So, yeah... I've referenced the Samba documentation nearly non-stop
over the course of the last couple of days, and while I've managed to
iron out most of the issues in my samba implementation, there are a few
nagging, persistent, completely frustrating issues that I can't fix.

My infrastructure consists of 2 Windows 2003 Domain Controllers and 2
Windows 2003 Member Servers. I'm trying to introduce two Linux/Samba
Member Servers into the environment. I've managed to get them to added
into the domain without issues, apparently with kerberos working.
wbinfo -g/-u/-t all work without incident on each box. smbclient -L
\\servername -k transparently authenticates as my local username and
displays all the shares on the server... in short... everything is
apparently working...

What's not working:

1. I can't get access to the samba box unless an account exists in
smbpasswd. This seems silly seeing as the server is supposed to be
doing authentications to the active directory. If this is the way
things are supposed to work, I must say I'm wholly disappointed. My
desired operation is to not have to worry about local user
administration on the samba box at all to get access to shares.

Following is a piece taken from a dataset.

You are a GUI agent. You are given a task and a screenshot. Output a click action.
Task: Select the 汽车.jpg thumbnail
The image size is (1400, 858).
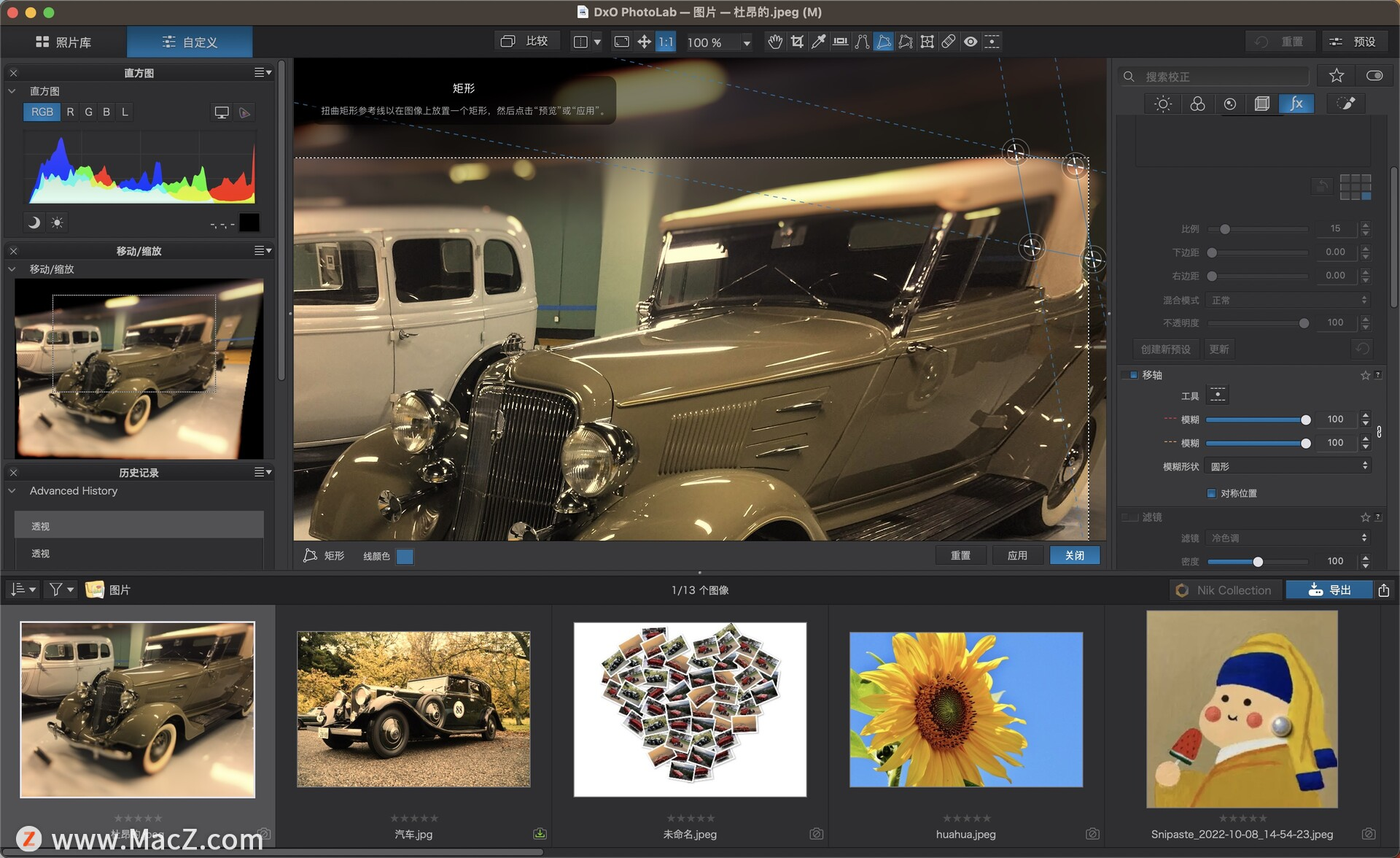point(415,710)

2. mapping root to domain\administrator doesn't seem to behave as
expected either. I have no explanation for this. Logged in as
administrator into one of the domain controllers, I am denied access to
shares available on the samba boxes.

3. access to printer and print queue administration does not work.
users are not able to connect. Administrators are able to connect, but
are unable to manage print jobs.

I'm sure there's other stuff... I typed a much more comprehensive set
of issues last night into linux.samba and my post was denied without
giving me back the whole of my original post...sigh... Here's my
configuration files that I'm pretty sure are applicable. I'll add
issues as I rediscover them to this thread... Any help or ideas are
greatly appreciated...

/etc/samba/smb.conf

[global]
unix charset = LOCALE
workgroup = MYDOMAIN
realm = MYDOMAIN.COM
server string = SERVERNAME
security = ADS
username map = /etc/samba/smbusers
log level = 5
syslog = 0
log file = /var/log/samba/%m
max log size = 50
ldap ssl = no
idmap uid = 500-10000000
idmap gid = 500-10000000
printing = cups
printcap name = cups
load printers = yes
printcap cache time = 750
cups options = raw
include = /etc/samba/dhcp.conf
wins proxy = yes
dns proxy = yes
name resolve order = wins hosts lmhosts bcast
# wins server = assigned by dhcp
domain master = no
local master = yes
preferred master = no
os level = 34
use kerberos keytab = Yes
winbind separator = +
winbind use default domain = Yes
winbind nested groups = Yes
winbind enum users = yes
winbind enum groups = yes
[homes]
comment = Home Directories
valid users = %S
browseable = No
read only = No
inherit acls = Yes
[users]
comment = All users
path = /home
read only = No
inherit acls = Yes
veto files = /aquota.user/groups/shares/
[printers]
comment = All Printers
path = /var/spool/samba
public = yes
guest ok = yes
printer admin = root, @ntadmins
printable = Yes
browseable = No
use client driver = Yes
[print$]
comment = Printer Drivers
path = /var/lib/samba/drivers
write list = @ntadmin root
force group = ntadmin
create mask = 0664
directory mask = 0775

/etc/samba/smbusers

root = MYDOMAIN\Administrator

okay... so where do I go to get help on stuff like this? Already tried iRC and Usenet... I guess I should take consolation in the fact that the problems I have are so complicated no one knows how to solve them...

bump bump bump

Isnt there supposed to be a "password server" entry in the smb.conf referring to your Active Directory DC? Also, did you check the logs in /var/log/samba/* I had to tail these logs while I tried stuff to see what was going on. Especially the winbindd log. Also, I take it your getent works ok?